| REQUIRED ACTION |
Whenever the string "Switch" turns up in a line below, that line should be copied.

| MATERIAL SHOWN |
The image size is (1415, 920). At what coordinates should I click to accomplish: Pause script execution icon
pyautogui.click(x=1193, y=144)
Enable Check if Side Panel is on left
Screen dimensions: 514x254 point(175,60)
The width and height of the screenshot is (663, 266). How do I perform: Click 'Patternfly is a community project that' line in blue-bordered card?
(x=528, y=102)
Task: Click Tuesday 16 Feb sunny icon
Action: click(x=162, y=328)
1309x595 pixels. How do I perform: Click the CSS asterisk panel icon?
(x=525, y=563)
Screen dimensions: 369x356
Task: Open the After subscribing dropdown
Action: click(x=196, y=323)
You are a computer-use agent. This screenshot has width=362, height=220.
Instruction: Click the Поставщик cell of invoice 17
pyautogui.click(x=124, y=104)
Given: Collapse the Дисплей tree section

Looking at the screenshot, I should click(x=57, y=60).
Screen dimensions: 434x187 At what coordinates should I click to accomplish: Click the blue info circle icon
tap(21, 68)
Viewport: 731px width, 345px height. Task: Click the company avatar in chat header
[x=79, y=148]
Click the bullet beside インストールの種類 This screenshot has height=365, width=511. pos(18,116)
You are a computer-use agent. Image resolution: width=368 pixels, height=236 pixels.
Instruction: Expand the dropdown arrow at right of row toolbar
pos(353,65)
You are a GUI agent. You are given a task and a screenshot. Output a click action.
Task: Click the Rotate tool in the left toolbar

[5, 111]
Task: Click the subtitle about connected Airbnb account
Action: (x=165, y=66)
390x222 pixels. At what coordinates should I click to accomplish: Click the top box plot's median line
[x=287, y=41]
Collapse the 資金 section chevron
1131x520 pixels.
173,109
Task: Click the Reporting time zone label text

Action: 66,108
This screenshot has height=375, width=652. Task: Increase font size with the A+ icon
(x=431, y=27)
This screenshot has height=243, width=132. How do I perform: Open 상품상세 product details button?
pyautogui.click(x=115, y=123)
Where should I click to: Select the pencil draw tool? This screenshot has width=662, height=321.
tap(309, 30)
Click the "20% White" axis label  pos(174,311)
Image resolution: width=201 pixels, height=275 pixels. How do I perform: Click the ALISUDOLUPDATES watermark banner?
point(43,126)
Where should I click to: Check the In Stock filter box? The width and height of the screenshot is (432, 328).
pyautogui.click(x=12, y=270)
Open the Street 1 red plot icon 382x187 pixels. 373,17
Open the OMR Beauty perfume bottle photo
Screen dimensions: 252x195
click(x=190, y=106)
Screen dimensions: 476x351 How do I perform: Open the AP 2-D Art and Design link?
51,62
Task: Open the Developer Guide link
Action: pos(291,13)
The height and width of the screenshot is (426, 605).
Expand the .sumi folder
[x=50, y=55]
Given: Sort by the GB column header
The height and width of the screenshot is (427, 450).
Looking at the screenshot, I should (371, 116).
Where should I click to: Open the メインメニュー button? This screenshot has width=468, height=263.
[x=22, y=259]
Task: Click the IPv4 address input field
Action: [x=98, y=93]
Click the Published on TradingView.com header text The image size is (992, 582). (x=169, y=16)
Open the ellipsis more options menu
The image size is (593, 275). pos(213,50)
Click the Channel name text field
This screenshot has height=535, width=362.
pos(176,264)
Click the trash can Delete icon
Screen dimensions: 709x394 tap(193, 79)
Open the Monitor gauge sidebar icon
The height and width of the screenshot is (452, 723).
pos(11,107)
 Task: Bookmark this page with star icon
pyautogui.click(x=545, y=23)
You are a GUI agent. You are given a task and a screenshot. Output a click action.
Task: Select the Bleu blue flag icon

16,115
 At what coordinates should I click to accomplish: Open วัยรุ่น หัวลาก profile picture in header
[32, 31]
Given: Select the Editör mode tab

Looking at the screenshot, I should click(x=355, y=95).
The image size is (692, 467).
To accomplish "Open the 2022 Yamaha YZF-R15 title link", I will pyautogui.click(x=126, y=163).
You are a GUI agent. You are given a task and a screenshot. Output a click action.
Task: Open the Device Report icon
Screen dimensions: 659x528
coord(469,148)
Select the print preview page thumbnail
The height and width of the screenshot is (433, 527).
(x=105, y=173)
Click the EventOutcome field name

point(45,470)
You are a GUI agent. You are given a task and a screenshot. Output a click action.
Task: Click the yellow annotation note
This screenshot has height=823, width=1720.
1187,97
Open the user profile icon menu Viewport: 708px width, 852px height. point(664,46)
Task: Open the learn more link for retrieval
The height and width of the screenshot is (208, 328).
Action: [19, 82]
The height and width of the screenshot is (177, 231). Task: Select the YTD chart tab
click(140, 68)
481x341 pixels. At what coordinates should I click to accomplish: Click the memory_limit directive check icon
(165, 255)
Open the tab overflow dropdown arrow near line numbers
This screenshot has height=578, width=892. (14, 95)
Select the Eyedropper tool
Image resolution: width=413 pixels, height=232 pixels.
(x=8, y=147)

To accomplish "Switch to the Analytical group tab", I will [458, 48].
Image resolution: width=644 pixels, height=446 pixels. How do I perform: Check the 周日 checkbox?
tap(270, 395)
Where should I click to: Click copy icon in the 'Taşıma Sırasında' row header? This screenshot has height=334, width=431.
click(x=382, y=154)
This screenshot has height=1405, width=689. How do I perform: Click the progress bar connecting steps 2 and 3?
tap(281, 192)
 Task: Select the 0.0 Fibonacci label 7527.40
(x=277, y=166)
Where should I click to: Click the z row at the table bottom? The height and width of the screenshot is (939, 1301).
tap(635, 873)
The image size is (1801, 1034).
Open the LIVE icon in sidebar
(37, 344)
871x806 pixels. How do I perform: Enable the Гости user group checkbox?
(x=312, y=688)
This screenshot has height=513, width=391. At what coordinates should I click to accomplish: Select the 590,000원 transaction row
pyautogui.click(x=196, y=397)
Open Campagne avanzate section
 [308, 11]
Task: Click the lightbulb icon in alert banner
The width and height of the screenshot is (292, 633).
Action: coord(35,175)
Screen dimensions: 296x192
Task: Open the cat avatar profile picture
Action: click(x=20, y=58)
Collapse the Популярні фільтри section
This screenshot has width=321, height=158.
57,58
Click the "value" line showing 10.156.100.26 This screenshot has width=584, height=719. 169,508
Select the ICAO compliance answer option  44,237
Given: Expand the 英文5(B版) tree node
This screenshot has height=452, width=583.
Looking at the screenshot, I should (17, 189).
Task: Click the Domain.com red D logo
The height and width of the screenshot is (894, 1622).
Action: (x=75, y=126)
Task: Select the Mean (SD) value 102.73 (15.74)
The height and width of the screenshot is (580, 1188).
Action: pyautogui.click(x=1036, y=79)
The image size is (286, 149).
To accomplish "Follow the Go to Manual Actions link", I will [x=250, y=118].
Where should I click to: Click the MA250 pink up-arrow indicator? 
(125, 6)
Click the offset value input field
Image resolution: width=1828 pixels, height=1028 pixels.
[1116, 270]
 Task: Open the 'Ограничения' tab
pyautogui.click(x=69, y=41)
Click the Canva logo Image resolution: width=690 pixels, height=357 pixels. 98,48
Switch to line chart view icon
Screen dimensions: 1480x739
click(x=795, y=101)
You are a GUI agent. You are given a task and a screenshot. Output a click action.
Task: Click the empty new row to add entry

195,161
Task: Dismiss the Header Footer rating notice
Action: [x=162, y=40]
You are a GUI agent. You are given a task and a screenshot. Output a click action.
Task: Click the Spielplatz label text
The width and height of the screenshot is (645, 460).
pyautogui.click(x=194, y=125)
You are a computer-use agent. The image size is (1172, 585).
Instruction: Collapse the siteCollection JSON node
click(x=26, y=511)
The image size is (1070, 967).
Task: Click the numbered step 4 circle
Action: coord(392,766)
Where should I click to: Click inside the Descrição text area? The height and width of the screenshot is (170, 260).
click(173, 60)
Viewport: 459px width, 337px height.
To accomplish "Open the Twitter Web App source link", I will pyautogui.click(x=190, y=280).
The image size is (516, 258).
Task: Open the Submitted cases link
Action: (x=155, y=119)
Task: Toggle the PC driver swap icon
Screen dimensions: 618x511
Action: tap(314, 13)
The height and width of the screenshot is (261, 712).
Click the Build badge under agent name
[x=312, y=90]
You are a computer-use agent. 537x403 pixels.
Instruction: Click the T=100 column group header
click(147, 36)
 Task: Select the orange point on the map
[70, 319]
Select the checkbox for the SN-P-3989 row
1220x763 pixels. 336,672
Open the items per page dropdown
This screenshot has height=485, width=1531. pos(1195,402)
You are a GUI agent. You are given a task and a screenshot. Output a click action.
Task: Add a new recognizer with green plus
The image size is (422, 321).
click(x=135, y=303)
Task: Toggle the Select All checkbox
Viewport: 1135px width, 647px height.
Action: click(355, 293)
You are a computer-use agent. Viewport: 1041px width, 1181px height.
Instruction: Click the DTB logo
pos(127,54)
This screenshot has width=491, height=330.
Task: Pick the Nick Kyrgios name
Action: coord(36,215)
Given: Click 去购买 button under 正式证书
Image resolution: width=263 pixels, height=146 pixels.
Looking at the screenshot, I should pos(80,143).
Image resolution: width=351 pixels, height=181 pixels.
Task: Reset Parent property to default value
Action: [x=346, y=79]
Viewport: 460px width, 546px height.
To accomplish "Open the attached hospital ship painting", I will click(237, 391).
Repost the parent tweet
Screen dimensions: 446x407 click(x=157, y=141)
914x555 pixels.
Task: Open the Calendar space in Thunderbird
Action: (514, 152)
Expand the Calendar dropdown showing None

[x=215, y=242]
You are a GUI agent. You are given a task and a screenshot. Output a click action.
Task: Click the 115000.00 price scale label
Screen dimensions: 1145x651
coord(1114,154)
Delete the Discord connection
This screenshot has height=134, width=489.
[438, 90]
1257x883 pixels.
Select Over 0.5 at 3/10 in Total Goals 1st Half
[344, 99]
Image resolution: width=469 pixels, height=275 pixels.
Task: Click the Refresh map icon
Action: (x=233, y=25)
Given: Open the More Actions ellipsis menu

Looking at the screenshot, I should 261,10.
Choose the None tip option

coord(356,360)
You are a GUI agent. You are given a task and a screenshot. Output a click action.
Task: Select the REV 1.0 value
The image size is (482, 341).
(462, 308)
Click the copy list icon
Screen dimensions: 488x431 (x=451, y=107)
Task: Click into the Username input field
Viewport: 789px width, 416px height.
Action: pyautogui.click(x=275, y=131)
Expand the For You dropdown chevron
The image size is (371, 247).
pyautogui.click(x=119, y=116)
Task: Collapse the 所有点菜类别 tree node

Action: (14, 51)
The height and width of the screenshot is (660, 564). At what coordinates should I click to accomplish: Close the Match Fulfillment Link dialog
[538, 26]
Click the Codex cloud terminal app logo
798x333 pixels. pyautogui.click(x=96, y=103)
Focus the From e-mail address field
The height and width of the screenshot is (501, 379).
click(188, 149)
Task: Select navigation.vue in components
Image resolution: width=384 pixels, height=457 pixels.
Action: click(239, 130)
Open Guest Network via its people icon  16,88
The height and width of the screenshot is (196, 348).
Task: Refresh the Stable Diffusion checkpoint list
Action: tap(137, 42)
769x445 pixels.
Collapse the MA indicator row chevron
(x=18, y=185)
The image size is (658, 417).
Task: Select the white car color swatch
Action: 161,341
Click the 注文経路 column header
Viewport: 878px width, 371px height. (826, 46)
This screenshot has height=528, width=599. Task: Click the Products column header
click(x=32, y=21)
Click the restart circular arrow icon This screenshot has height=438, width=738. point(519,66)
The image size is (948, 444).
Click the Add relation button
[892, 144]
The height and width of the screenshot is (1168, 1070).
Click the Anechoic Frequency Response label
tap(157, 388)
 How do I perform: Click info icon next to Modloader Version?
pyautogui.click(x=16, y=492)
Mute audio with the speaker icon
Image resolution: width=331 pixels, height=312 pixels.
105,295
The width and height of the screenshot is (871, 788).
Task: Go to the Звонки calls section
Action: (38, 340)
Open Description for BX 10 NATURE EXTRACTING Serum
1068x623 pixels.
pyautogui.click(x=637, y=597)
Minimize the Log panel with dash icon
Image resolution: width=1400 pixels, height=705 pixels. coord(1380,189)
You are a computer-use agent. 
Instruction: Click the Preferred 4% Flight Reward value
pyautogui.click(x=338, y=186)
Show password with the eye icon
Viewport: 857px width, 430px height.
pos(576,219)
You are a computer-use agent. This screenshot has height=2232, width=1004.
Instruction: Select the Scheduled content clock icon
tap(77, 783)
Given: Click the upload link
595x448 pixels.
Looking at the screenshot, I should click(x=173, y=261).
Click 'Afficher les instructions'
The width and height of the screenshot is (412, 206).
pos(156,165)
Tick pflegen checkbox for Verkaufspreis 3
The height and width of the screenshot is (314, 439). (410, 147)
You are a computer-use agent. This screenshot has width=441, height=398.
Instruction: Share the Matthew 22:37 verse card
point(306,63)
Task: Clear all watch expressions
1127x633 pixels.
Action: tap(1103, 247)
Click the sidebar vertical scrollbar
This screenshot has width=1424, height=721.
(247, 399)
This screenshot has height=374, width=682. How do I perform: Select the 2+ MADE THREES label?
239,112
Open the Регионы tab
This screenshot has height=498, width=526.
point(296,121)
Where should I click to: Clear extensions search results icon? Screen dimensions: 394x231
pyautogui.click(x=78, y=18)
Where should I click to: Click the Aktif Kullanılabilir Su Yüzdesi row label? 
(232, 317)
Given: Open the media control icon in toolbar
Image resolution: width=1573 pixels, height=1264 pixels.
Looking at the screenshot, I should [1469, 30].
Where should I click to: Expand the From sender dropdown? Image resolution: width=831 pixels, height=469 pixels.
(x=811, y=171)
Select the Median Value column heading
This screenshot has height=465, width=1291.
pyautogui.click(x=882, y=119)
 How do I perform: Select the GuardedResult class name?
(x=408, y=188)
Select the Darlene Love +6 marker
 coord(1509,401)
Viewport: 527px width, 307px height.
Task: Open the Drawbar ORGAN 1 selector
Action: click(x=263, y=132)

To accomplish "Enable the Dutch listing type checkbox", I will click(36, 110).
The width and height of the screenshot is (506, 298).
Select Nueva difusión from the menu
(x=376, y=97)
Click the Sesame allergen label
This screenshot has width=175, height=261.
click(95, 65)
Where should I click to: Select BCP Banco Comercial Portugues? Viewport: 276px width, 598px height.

| RESPONSE AREA |
To accomplish "Switch to the Analytical group tab", I will [458, 48].
Switch to line chart view icon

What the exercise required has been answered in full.